-- Document passage --
-=-=-

No, circa 1990, the only genuinely viable and enthusiastic expression of Star Wars love came in the form of the tabletop RPG system. I didn't play pen-and-paper RPGs, but I would occasionally come across a Star Wars supplement book from time to time and found them to be fascinating rabbit holes. I didn't really get the idea of "expanded universes" and "derivative works," so I assumed the role-playing supplements were word-of-god creations along the lines of those art books that compiled production work by the likes of Ralph MacQuarrie and Joe Johnston. So it was exciting to get a peek behind the curtain of the films and read about the expansive world of Correllian corporate ventures and things like that. Pretty much everything in those old books has been redacted, but a great many of the ideas they introduced to Star Wars have become baked into the "new" canon, which is created by the sort of people who used to furtively read the RPG books in their thirst to learn more about George Lucas's fascinating space worlds. Concepts like the Kuat Drive Yards have been inducted into actual Star Wars dialogue in recent years, but they got their start in West End's fascinatingly detailed P&P books.

-=-=-

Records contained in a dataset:
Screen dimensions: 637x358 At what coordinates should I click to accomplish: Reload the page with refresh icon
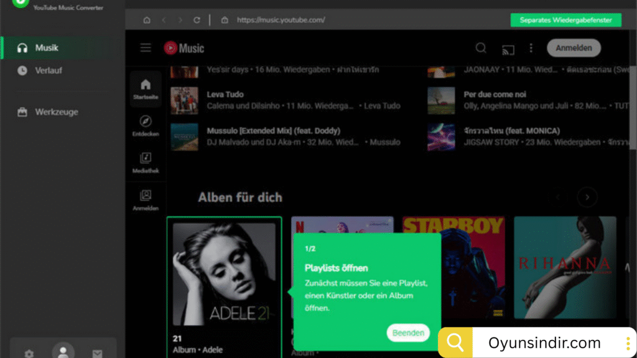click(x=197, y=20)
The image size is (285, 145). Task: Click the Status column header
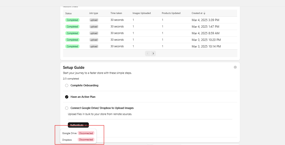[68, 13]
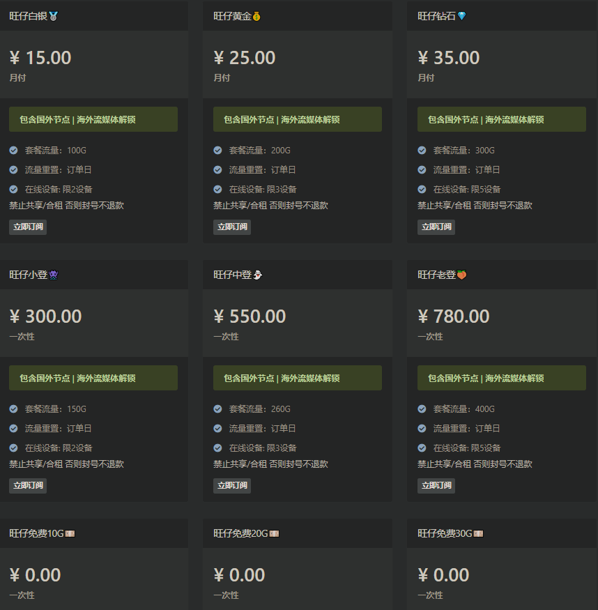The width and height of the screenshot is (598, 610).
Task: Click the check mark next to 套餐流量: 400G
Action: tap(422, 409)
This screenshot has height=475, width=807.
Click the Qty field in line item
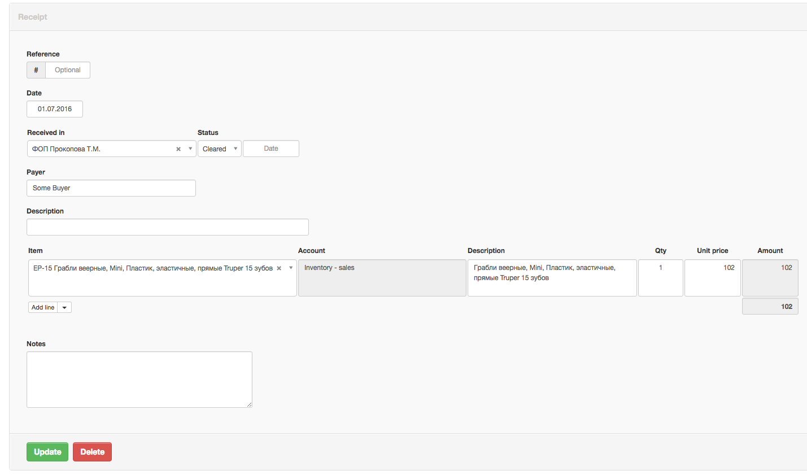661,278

-=-=-

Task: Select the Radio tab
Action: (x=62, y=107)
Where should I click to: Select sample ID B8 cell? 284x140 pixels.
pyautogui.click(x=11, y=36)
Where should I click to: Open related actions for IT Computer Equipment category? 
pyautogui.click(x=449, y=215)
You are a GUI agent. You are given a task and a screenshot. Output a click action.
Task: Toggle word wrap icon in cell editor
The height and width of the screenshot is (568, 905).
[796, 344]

-=-=-

-- What to do --
1. Answer these questions about the passage on Star Wars role-playing books:
(a) Circa 1990, what was the only genuinely viable expression of Star Wars love?
(b) Whose production work did the art books compile?
(c) Which concept is named as having been inducted into actual Star Wars dialogue?
2. Write what follows in the passage on Star Wars role-playing books, picking up after its last sentence.

-- Task-by-task outputs --
1.
(a) The tabletop RPG system.
(b) Production work by the likes of Ralph MacQuarrie and Joe Johnston.
(c) The Kuat Drive Yards.

2.
Given the heavy lifting traditional RPGs did for Star Wars during the franchise's lacuna, I think it was fitting that the first fresh, relevant allusions I encountered to the Star Wars films in the wake of Lucas's attempt to resuscitate the property in the early ’90s with new novels and comics would appear in a console RPG. Biggs and Wedge open Final Fantasy VI, a pair of heartless imperial soldiers who use the game's protagonist as a brainwashed weapon and meet an unhappy end a short time later. Granted, this concept wasn't exactly faithful to the source material, given that the films' Biggs and Wedge were Luke's allies and friends, and Wedge was the only minor character to survive the events of all three films. Plus, Final Fantasy III kinda garbled the reference in bringing their names back to English; I don't think the localization team got the allusion, so Biggs became "Vicks" on Super NES.

"I'm just glad they didn't translate ウェッジ as 'Wedgie'."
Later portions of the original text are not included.